While her grandson Sultan nibbles on a roti, Shanti lies wrapped in a blanket, ignoring the hunger pangs. Her son and daughter-in-law have gone to work as daily wagers in Sehore near Bhopal, 300 kilometres away, leaving behind two of their four children with the grandparents.

There is no work in Shanti's village of Bhadauna in Lalitpur, the Uttar Pradesh district bordering Madhya Pradesh, part of the region of Bundelkhand. Unseasonal rain and hailstorms washed away the winter crop of wheat at the time of harvest in February and March. The monsoon crop of urad dal shrivelled up as the rains failed. If two successive crop failures weren't bad enough, the soil is now so arid that many farmers cannot plant the winter crop, and those who have, have stuck to sowing wheat in small parcels.

For Sahariya adivasis like Shanti, who have no land of their own and work on the fields of others, there is nothing to do, and little to eat.

“Ab khaani to hai apan ko chaar roti ya paach,” said Shanti, sitting up to talk. "I should be eating four-five rotis. But I’m not getting that many. Mil rahi hai do ya dedh. I’m getting only two rotis, or one and a half."

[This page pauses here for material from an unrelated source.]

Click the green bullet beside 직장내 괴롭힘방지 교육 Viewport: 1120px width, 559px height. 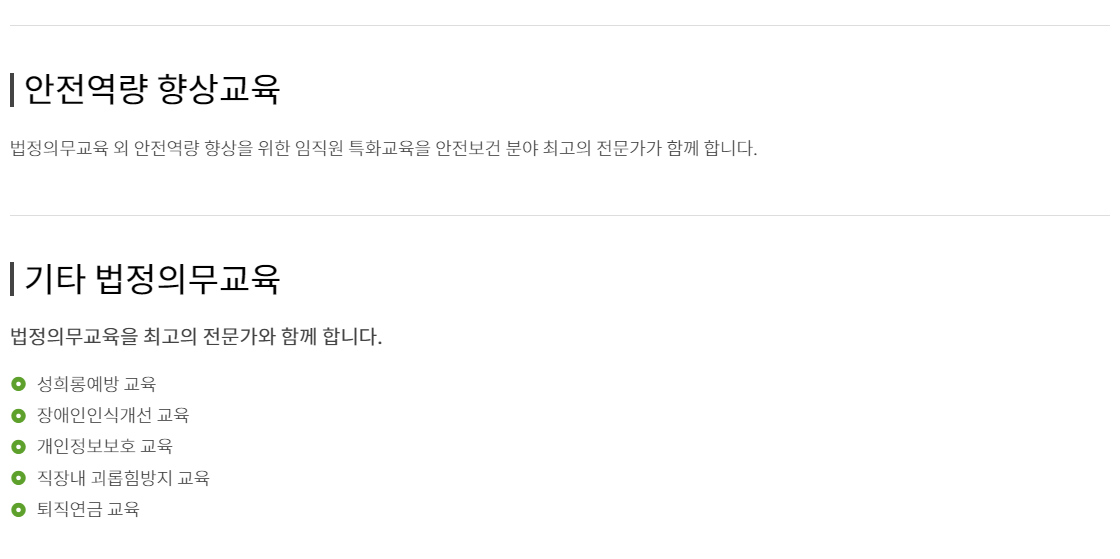click(18, 478)
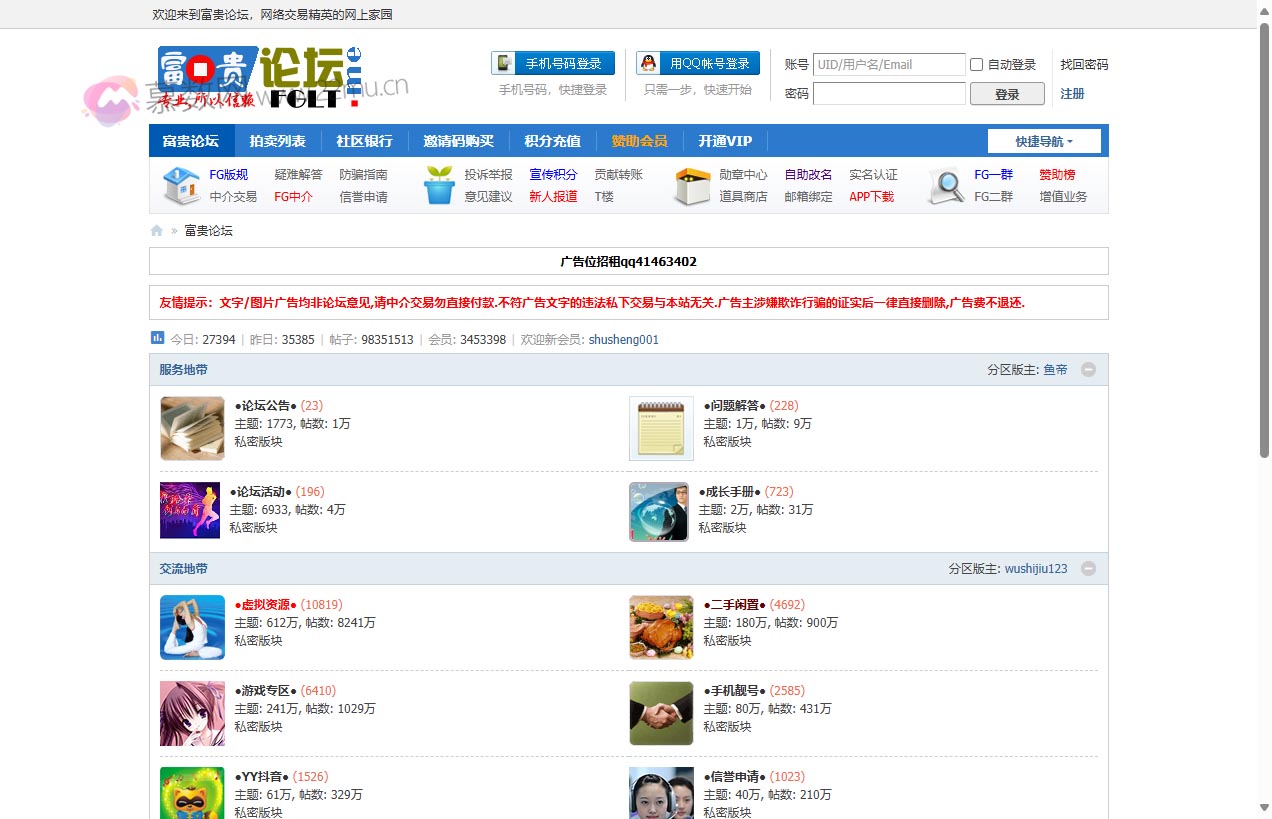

“After the children have eaten, whatever is left, we eat that,” she said.

A younger woman, Kundan Devi, Shanti’s neighbour, stood overhearing the conversation. “Let me show you what we are eating,” she said, and went inside her home and came back with this.

The rotis were made with a mix of wheat flour and leaves that grow wild, she said.

As Shanti’s small courtyard filled up with neighbours, in the chorus of voices, someone exclaimed, "Ghaas kha rahe hai, ghaas. We are eating grass." Just then, an old woman appeared in the lane, carrying a potli on her head. Her name was Biniya Bai.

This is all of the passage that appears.